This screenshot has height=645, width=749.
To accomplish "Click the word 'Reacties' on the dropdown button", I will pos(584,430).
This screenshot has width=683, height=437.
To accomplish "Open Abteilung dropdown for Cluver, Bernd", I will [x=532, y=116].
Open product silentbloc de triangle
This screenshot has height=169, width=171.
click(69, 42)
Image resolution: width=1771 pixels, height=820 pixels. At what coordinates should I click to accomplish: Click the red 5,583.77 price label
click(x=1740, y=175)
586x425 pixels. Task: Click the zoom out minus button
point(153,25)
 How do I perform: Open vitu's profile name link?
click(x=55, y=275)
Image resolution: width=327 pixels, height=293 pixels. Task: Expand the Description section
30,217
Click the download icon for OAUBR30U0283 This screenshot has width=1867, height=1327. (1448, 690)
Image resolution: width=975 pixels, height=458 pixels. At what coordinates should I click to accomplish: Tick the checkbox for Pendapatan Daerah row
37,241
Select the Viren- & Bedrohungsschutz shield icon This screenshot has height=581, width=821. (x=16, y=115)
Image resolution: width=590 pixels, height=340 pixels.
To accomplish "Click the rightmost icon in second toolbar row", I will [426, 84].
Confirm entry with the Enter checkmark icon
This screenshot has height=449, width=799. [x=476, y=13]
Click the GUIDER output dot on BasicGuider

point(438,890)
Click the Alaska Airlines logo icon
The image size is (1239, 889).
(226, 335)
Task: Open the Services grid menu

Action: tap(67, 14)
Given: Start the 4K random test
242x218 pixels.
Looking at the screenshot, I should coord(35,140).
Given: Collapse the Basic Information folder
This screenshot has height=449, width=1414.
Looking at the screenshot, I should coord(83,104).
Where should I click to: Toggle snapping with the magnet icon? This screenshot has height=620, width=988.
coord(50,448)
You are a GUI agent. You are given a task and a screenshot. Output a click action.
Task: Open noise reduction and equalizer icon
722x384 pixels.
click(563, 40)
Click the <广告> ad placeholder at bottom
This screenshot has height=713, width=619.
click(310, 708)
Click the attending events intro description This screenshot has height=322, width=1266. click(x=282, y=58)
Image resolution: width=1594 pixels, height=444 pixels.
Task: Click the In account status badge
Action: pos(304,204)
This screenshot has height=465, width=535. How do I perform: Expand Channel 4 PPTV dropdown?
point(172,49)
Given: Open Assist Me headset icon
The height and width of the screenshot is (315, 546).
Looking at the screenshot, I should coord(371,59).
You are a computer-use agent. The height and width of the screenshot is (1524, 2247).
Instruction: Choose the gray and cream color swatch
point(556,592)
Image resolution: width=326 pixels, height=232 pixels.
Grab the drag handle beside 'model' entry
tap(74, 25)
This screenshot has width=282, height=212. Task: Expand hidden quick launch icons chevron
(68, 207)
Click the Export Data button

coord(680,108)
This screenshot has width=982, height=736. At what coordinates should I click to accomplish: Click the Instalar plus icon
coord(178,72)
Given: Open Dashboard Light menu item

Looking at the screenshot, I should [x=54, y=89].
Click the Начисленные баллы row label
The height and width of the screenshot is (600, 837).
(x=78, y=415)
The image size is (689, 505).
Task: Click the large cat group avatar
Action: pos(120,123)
----
(TASK DETAILS): Reproduce all of the data above with every occurrence of "At what coordinates should I click to accomplish" changed to "Where should I click to complete", leaving everything else untouched.

(TASK OUTPUT):
This screenshot has height=645, width=749.
To accomplish "Click the word 'Reacties' on the dropdown button", I will pos(584,430).
This screenshot has width=683, height=437.
To accomplish "Open Abteilung dropdown for Cluver, Bernd", I will [x=532, y=116].
Open product silentbloc de triangle
This screenshot has height=169, width=171.
click(69, 42)
Image resolution: width=1771 pixels, height=820 pixels. Where should I click to complete: Click the red 5,583.77 price label
click(x=1740, y=175)
586x425 pixels. Task: Click the zoom out minus button
point(153,25)
 How do I perform: Open vitu's profile name link?
click(x=55, y=275)
Image resolution: width=327 pixels, height=293 pixels. Task: Expand the Description section
30,217
Click the download icon for OAUBR30U0283 This screenshot has width=1867, height=1327. (1448, 690)
Image resolution: width=975 pixels, height=458 pixels. Where should I click to complete: Tick the checkbox for Pendapatan Daerah row
37,241
Select the Viren- & Bedrohungsschutz shield icon This screenshot has height=581, width=821. (x=16, y=115)
Image resolution: width=590 pixels, height=340 pixels.
To accomplish "Click the rightmost icon in second toolbar row", I will [426, 84].
Confirm entry with the Enter checkmark icon
This screenshot has height=449, width=799. [x=476, y=13]
Click the GUIDER output dot on BasicGuider

point(438,890)
Click the Alaska Airlines logo icon
The image size is (1239, 889).
(226, 335)
Task: Open the Services grid menu

Action: tap(67, 14)
Given: Start the 4K random test
242x218 pixels.
Looking at the screenshot, I should coord(35,140).
Given: Collapse the Basic Information folder
This screenshot has height=449, width=1414.
Looking at the screenshot, I should coord(83,104).
Where should I click to: Toggle snapping with the magnet icon? This screenshot has height=620, width=988.
coord(50,448)
You are a GUI agent. You are given a task and a screenshot. Output a click action.
Task: Open noise reduction and equalizer icon
722x384 pixels.
click(563, 40)
Click the <广告> ad placeholder at bottom
This screenshot has height=713, width=619.
click(310, 708)
Click the attending events intro description This screenshot has height=322, width=1266. click(x=282, y=58)
Image resolution: width=1594 pixels, height=444 pixels.
Task: Click the In account status badge
Action: pos(304,204)
This screenshot has height=465, width=535. How do I perform: Expand Channel 4 PPTV dropdown?
point(172,49)
Given: Open Assist Me headset icon
The height and width of the screenshot is (315, 546).
Looking at the screenshot, I should coord(371,59).
You are a computer-use agent. The height and width of the screenshot is (1524, 2247).
Instruction: Choose the gray and cream color swatch
point(556,592)
Image resolution: width=326 pixels, height=232 pixels.
Grab the drag handle beside 'model' entry
tap(74, 25)
This screenshot has width=282, height=212. Task: Expand hidden quick launch icons chevron
(68, 207)
Click the Export Data button

coord(680,108)
This screenshot has width=982, height=736. Where should I click to complete: Click the Instalar plus icon
coord(178,72)
Given: Open Dashboard Light menu item

Looking at the screenshot, I should [x=54, y=89].
Click the Начисленные баллы row label
The height and width of the screenshot is (600, 837).
(x=78, y=415)
The image size is (689, 505).
Task: Click the large cat group avatar
Action: pos(120,123)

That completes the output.